Nel caso preso in esame, non si è in presenza di un abuso di minore rilevanza. Un soppalco di superficie consistente (41 metri quadrati) non può essere considerato – come sostiene la ricorrente – un semplice intervento di ristrutturazione edilizia.

Per realtà – afferma il TAR – è necessario il permesso di costruire quando (come nel caso in esame) il soppalco è di dimensioni non modeste e comporti una sostanziale ristrutturazione dell’immobile preesistente, ai sensi dell’art. 3, comma 1, del d.P.R. n. 380/2001, comportando un incremento delle superfici dell’immobile e, quindi, anche un ulteriore possibile carico urbanistico.

Il diniego di condono è un atto vincolato

Respinti anche tutti gli altri motivi di ricorso. La sentenza del TAR sottolinea, in particolare, che i provvedimenti di diniego di condono edilizio costituiscono espressione di potere vincolato. Se non ci sono i presupposti di legge, l’ente deve adottare l’atto di diniego, senza possibilità di valutazioni discrezionali.

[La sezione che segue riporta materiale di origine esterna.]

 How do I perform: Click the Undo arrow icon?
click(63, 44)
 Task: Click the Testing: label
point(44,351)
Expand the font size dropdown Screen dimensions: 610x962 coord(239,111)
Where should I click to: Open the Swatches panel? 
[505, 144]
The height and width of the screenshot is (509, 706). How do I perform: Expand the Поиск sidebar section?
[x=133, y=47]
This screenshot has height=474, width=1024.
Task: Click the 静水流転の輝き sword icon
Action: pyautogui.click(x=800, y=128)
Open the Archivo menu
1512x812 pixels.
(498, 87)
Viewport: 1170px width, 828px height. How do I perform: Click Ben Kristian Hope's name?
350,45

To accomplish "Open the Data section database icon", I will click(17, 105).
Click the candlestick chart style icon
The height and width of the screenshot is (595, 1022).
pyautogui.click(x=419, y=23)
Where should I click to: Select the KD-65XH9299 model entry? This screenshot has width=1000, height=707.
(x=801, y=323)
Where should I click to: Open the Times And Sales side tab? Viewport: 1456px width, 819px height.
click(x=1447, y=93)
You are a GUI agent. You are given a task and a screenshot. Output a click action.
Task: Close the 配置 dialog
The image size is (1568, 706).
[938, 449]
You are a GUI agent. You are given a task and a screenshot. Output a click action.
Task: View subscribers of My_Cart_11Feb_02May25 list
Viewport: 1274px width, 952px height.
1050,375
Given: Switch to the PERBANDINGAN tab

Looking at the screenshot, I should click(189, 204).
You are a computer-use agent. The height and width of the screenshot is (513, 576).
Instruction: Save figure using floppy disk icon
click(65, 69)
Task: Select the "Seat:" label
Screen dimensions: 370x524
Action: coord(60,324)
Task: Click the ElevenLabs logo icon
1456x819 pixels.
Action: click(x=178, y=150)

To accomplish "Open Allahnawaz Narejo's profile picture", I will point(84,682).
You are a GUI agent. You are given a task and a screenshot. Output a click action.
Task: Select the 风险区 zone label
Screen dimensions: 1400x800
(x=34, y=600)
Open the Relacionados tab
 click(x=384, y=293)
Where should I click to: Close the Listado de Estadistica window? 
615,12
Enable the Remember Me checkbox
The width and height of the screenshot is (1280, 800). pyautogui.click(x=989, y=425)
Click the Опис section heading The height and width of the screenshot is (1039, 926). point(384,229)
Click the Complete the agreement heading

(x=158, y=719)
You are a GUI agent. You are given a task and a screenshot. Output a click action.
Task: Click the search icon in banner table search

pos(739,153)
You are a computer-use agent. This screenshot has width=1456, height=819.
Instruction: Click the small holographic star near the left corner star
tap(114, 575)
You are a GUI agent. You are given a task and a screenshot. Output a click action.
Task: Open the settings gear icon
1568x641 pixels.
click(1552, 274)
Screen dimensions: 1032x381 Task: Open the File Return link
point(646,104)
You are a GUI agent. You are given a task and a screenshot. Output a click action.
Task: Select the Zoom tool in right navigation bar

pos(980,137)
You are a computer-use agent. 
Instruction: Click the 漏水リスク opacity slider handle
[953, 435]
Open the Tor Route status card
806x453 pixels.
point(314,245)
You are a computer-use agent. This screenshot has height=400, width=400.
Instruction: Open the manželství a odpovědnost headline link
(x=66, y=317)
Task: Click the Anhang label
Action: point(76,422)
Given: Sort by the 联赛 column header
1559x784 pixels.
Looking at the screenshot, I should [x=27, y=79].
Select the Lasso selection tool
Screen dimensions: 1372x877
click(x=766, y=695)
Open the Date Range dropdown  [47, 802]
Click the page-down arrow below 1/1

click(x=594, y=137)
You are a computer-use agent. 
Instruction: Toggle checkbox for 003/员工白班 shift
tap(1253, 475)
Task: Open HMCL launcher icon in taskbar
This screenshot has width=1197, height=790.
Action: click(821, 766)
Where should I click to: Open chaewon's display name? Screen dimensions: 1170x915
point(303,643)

L’eventuale rilascio, in passato, del condono per analoghi casi di abusi non condonabili (e, quindi, in via di principio, annullabili) non può di per sé legittimare il ricorrente a pretendere un identico trattamento. Nel caso in esame, i giudici non hanno ravvisato alcun eccesso di potere o disparità di trattamento. Che, peraltro, per essere contestato deve riguardare casi macroscopici e situazioni tra loro assolutamente identiche.